── Data shown
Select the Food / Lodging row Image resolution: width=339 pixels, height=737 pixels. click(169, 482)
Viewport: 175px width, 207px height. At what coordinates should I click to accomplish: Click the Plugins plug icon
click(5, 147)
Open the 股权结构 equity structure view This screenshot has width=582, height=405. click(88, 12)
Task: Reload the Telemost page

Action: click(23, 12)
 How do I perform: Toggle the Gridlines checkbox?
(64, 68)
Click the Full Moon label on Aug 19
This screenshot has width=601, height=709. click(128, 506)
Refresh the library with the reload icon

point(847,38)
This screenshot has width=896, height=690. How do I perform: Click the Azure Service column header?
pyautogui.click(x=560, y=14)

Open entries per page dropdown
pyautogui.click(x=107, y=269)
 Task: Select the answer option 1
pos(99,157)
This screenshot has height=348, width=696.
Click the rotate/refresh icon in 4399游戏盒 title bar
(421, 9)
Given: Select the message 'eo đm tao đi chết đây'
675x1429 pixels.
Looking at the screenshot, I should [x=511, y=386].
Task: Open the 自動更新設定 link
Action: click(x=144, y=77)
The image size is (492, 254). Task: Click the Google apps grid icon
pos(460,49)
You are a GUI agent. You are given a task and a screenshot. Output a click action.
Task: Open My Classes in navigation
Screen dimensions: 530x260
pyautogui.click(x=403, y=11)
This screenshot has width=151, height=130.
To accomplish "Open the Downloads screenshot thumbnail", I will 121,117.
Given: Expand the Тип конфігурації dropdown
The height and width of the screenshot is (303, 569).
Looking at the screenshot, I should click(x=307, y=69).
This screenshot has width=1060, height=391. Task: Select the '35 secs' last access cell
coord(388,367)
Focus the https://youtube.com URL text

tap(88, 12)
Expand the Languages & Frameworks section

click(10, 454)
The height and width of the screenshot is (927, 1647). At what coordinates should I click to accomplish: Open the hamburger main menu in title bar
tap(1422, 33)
────
Can you copy the lines of the collected data exactly, beginning with the line that contains "This screenshot has width=896, height=690." and continuing through the end of the collected data?

• _Complete answer_
This screenshot has width=896, height=690. How do I perform: Click the Azure Service column header?
pyautogui.click(x=560, y=14)

Open entries per page dropdown
pyautogui.click(x=107, y=269)
 Task: Select the answer option 1
pos(99,157)
This screenshot has height=348, width=696.
Click the rotate/refresh icon in 4399游戏盒 title bar
(421, 9)
Given: Select the message 'eo đm tao đi chết đây'
675x1429 pixels.
Looking at the screenshot, I should [x=511, y=386].
Task: Open the 自動更新設定 link
Action: click(x=144, y=77)
The image size is (492, 254). Task: Click the Google apps grid icon
pos(460,49)
You are a GUI agent. You are given a task and a screenshot. Output a click action.
Task: Open My Classes in navigation
Screen dimensions: 530x260
pyautogui.click(x=403, y=11)
This screenshot has width=151, height=130.
To accomplish "Open the Downloads screenshot thumbnail", I will 121,117.
Given: Expand the Тип конфігурації dropdown
The height and width of the screenshot is (303, 569).
Looking at the screenshot, I should click(x=307, y=69).
This screenshot has width=1060, height=391. Task: Select the '35 secs' last access cell
coord(388,367)
Focus the https://youtube.com URL text

tap(88, 12)
Expand the Languages & Frameworks section

click(10, 454)
The height and width of the screenshot is (927, 1647). At what coordinates should I click to accomplish: Open the hamburger main menu in title bar
tap(1422, 33)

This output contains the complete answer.